Searchers returned to the Rocky Mountains Tuesday, looking for signs of the pilot and passenger of a single-engine aircraft that went missing somewhere between Revelstoke, B.C. and Edmonton.
Dominic Neron, 28, and his girlfriend Ashley Bourgeault, 31, took off from Penticton in his white and burgundy striped Mooney M20D plane around 2:30 p.m. Saturday. That flight can take as little as two hours, but when the pair still hadn't arrived by 10:40 p.m., their disappearance was reported.
Neron's cellphone was picked up by a cell tower about 32 kilometres northeast of Revelstoke on Saturday night, so searchers focused on that area and up into Rogers Pass the next two days.
His phone pinged a second time further north Monday in an area where the plane had been picked up by radar.
On Tuesday, crews returned to the region, narrowing their search with information from the cellphone.
"Weather conditions remain challenging today as snow continues to fall," Katelyn Moores, a spokesperson for the Joint Rescue Coordination Centre in Victoria, told CTV News on Tuesday.

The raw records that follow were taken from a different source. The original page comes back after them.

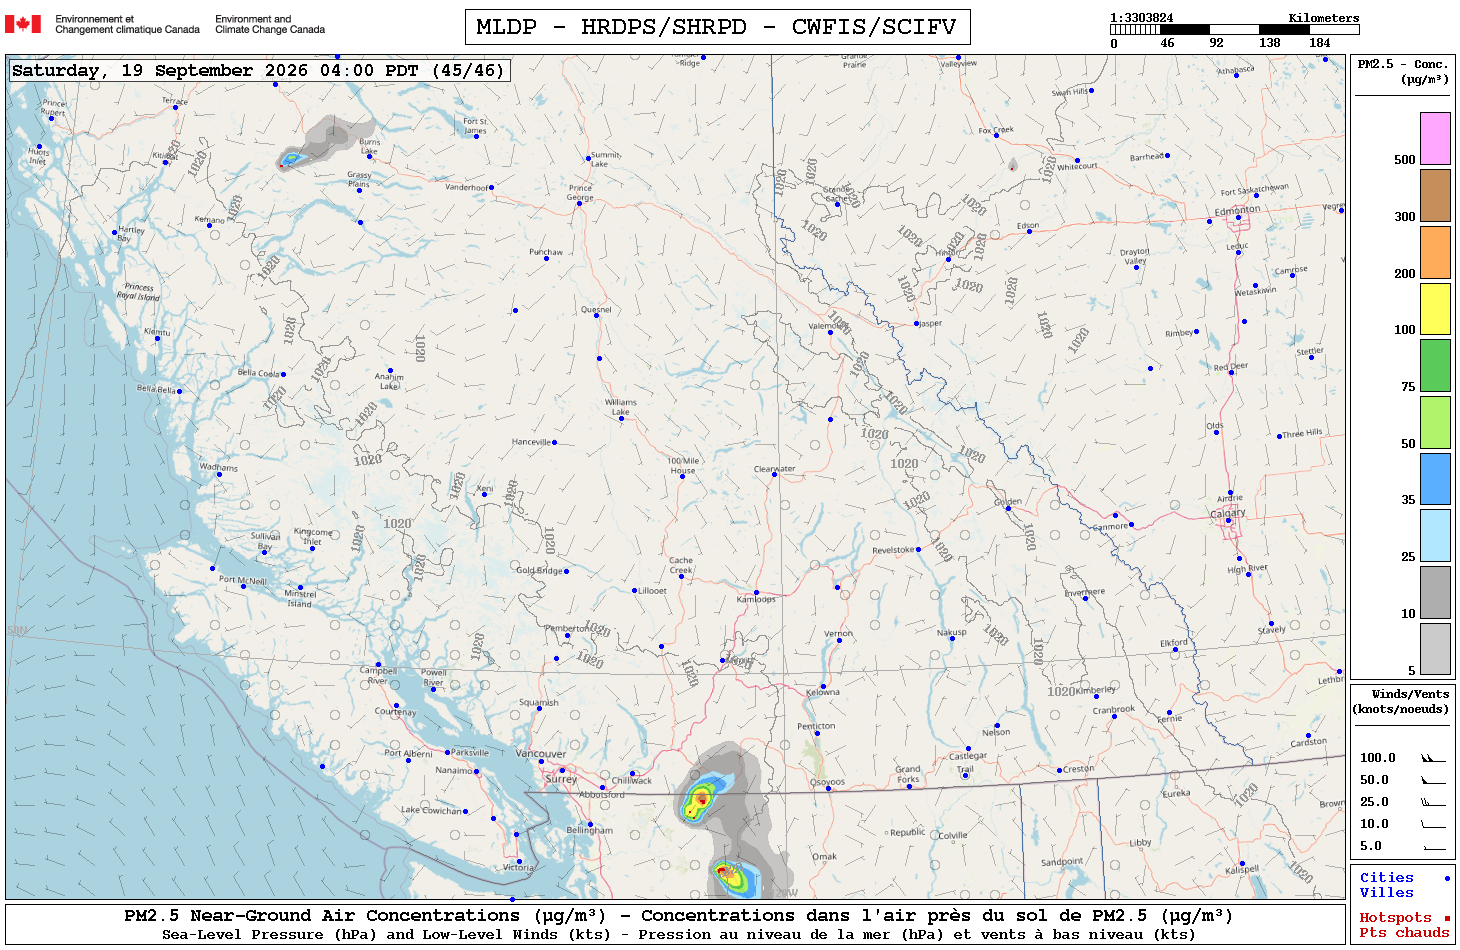The height and width of the screenshot is (950, 1460).
Task: Click the Saturday 19 September timestamp label
Action: 260,70
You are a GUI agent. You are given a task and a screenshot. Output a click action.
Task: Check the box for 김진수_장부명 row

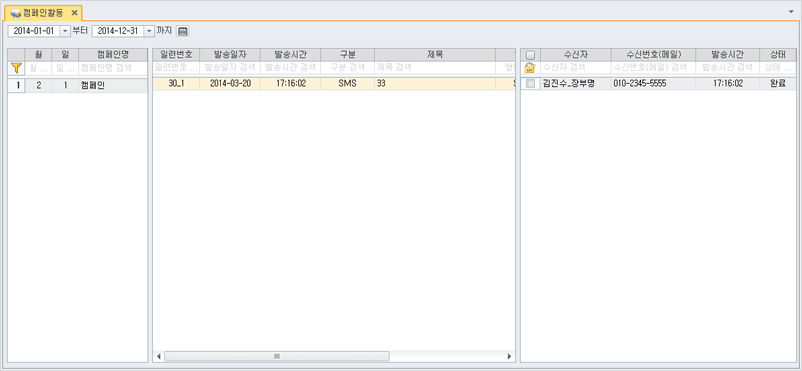tap(530, 84)
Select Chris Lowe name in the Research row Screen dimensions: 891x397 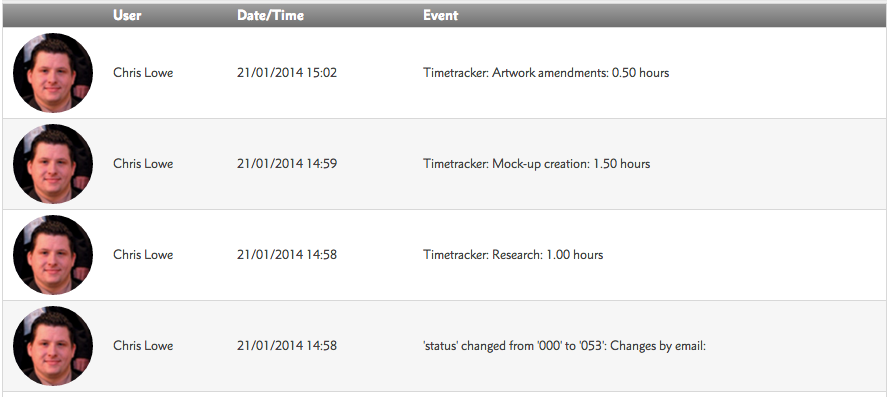click(143, 254)
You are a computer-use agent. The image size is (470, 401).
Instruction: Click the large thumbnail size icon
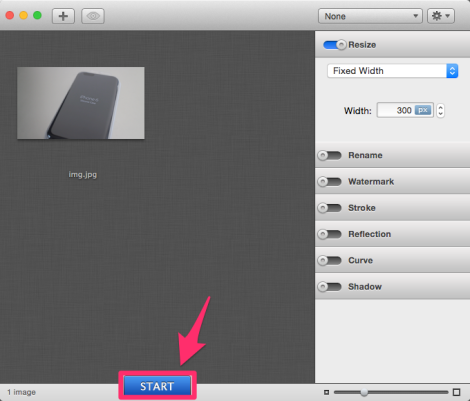457,392
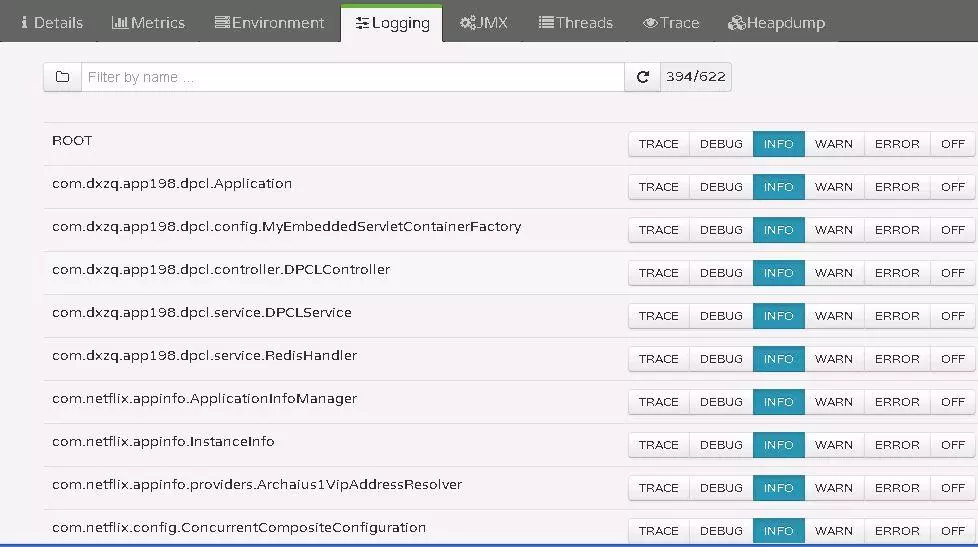Open the Details tab with info icon

click(x=52, y=22)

"It is becoming smaller and smaller. We're being more and more confident on where the search is," said Capt. Dave Mansi with the JRCC.
Two Parks Canada Search and Rescue teams are looking for the missing pilot and passenger on the ground, and a Cormorant helicopter and a chartered civilian helicopter are searching from the air.
Another aircraft is also combing the most likely path the overdue plane would take to Edmonton.
According to the JRCC, the pilot did not issue a mayday call during the flight and no flight plan was filed.